PAGE TEXT.
[Start of Attachment]

Given that it kicks in after suspend/resume it is probably a BIOS bug which calls for a kernel workaround. In particular I am *guessing* that there is some AMD-specific feature control register (presumably something equivalent to MSR_IA32_MISC_ENABLE) which needed to be saved and restored? Booting the fc20 kernel with the fc21 userland would be useful, as would examining the third-party patches that go into the -300.fc21 kernel.
The fc20 kernel actually behaves correctly under a fc21 userland, strangely enough; and I am certainly that it did not with fc20 userland, as I have been on the same kernel for a week, and had to do my usual OPENSSL_ia32cap=~0x4000000000000000 for wget/ssh until as recent as 10 hours before upgrade, I think. The url for the patches for fedora is at http://pkgs.fedoraproject.org/cgit/kernel.git/ .
That would imply that openssl contains either a fix or a workaround. It is somewhat odd what kind of userspace fix could fix a suspend/resume problem, though...
Oh no, openssl just disabled the use of RDRAND: https://software.intel.com/en-us/blogs/2014/10/03/changes-to-rdrand-integration-in-openssl So the problem still remains. It would be good if someone with access to the relevant AMD hardware and documentation could look at this.
That makes sense - it had crossed my mind to put OPENSSL_ia32cap=~0x4000000000000000 or equivalent by putting it in early in /etc/sysconfig or replaced my /usr/lib64/libssl.so* , since it has been over two months of manually putting it on. They have just beaten me to it... I suspend intel won't mention or comment that their competitor doesn't implement that instruction correctly and/or needs special save+reset, so I'd rather hear why the change was made from the openssl people directly. FWIW, I was on openssl-1.0.1e-40.fc20.x86_64 and now openssl-1.0.1j-1.fc21.x86_64 , so indeed I have moved from pre 1.0.1f to post 1.0.1f. I'd be happy to test things if there are simple way of testing it independent of openssl...

[End of Attachment]

ASSIGNMENT.
Reproduce the thread's passage between "That would imply" and "look at this.", inclusive, substituting "mitigation" for "workaround" throughout.

RECORD EXTRACTS.
[Start of Attachment]

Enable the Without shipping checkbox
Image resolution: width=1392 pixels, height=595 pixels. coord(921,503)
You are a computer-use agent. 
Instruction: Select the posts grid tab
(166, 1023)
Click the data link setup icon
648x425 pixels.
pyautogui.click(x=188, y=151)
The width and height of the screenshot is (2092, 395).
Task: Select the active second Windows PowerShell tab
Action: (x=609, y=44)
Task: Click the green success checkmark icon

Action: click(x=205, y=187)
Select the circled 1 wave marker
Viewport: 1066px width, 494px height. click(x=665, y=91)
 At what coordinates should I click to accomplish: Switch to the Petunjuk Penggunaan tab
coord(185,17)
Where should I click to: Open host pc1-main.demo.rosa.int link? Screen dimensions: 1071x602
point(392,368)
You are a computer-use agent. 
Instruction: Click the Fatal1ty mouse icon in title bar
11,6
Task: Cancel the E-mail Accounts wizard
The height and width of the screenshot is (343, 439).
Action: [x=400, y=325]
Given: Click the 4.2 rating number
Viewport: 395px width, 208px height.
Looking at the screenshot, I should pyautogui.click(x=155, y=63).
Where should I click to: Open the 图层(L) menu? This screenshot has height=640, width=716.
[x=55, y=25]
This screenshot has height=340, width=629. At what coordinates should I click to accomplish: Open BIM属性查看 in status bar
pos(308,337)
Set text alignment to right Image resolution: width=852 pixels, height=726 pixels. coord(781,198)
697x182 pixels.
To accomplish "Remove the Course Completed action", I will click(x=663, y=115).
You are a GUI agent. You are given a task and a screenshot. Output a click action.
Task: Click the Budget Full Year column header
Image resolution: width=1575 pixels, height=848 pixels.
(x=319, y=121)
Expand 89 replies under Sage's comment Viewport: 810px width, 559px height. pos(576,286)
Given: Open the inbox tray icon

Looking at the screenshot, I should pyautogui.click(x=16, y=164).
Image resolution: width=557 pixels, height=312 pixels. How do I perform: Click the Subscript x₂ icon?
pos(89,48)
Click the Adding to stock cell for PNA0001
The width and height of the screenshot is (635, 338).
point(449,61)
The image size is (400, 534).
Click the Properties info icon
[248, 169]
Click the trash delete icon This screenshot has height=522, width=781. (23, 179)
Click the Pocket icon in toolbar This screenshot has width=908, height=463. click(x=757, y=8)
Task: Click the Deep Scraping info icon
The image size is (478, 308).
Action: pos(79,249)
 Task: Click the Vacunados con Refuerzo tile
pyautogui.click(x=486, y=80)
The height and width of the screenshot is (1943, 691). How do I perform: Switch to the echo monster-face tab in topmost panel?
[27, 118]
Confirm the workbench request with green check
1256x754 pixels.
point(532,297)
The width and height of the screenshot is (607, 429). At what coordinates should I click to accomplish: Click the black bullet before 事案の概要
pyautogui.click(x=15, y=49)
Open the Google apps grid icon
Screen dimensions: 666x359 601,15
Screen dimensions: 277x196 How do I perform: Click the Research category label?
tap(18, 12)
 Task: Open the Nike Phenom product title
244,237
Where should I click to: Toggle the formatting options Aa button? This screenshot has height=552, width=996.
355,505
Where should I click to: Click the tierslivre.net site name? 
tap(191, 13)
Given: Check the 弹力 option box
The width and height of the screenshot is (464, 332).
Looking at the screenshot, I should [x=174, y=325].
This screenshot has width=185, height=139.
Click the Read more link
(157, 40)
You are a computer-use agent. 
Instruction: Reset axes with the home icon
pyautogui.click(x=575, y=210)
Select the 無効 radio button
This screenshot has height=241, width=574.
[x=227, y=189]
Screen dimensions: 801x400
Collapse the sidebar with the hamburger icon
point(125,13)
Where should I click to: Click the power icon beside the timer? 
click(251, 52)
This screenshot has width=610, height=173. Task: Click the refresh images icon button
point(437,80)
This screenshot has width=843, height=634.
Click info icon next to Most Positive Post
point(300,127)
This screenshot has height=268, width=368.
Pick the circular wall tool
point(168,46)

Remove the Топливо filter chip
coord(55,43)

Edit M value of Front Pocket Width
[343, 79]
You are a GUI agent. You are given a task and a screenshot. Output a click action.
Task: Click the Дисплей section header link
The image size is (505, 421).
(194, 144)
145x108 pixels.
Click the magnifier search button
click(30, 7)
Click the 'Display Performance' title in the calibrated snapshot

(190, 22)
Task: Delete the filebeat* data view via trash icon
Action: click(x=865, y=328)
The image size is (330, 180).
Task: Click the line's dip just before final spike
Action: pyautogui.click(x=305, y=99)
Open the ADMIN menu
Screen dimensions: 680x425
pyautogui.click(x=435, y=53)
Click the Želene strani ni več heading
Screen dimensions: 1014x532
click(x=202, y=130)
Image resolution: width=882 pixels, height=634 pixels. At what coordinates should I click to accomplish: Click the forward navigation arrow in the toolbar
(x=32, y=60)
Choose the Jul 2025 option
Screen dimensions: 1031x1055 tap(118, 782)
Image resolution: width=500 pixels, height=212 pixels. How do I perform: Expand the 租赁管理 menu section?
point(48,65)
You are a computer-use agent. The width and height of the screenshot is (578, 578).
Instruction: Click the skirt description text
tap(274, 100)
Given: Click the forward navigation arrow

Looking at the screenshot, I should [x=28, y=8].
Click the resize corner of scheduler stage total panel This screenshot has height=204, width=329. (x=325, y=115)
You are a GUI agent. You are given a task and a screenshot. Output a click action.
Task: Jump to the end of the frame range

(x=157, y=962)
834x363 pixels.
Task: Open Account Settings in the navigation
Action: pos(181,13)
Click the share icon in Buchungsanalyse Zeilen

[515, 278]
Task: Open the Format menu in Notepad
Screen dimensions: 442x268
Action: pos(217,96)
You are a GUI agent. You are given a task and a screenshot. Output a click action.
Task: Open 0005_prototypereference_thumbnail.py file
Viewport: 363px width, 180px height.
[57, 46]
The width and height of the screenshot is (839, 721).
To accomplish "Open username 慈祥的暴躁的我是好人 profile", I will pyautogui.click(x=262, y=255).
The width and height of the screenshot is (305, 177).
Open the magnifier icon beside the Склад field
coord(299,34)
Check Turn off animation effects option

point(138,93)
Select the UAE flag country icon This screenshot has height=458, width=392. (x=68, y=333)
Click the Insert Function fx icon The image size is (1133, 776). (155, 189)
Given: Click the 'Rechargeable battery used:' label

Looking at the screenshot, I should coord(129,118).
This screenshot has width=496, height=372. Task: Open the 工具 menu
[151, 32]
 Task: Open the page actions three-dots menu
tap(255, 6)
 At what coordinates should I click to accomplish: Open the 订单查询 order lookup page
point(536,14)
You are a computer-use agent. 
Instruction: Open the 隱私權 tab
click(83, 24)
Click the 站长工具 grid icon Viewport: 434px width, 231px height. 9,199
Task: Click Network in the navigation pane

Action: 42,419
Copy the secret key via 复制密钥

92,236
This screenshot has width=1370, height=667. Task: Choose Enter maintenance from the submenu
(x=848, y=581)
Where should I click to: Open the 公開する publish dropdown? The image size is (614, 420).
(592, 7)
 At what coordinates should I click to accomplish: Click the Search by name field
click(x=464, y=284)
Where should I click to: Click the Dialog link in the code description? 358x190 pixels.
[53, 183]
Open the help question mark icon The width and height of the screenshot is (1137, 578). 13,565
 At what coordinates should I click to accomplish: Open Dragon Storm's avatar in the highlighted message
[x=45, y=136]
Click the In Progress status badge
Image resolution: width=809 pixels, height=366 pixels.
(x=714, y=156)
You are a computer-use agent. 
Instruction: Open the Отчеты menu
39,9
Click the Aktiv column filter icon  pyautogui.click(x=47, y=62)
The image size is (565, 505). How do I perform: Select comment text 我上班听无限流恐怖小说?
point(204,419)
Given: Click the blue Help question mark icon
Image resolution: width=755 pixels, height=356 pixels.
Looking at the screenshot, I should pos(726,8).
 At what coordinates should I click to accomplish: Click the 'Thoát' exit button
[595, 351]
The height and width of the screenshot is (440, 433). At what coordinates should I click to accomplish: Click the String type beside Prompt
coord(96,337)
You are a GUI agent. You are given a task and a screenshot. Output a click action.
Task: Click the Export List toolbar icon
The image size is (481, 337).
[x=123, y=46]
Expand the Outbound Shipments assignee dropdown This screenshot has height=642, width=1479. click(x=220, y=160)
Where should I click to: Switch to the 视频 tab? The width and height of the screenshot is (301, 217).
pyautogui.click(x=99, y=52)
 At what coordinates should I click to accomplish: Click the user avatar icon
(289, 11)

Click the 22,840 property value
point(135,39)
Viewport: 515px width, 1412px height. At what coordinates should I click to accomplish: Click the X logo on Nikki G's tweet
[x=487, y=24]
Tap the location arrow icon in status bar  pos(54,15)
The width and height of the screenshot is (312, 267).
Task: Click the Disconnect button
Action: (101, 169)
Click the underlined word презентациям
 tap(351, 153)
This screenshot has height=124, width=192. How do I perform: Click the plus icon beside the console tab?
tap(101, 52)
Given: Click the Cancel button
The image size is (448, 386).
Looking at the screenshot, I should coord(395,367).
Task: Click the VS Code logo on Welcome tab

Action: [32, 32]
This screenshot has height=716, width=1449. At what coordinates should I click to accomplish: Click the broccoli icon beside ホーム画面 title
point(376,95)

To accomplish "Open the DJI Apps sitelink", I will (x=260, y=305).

[End of Attachment]

ANSWER.
That would imply that openssl contains either a fix or a mitigation. It is somewhat odd what kind of userspace fix could fix a suspend/resume problem, though...
Oh no, openssl just disabled the use of RDRAND: https://software.intel.com/en-us/blogs/2014/10/03/changes-to-rdrand-integration-in-openssl So the problem still remains. It would be good if someone with access to the relevant AMD hardware and documentation could look at this.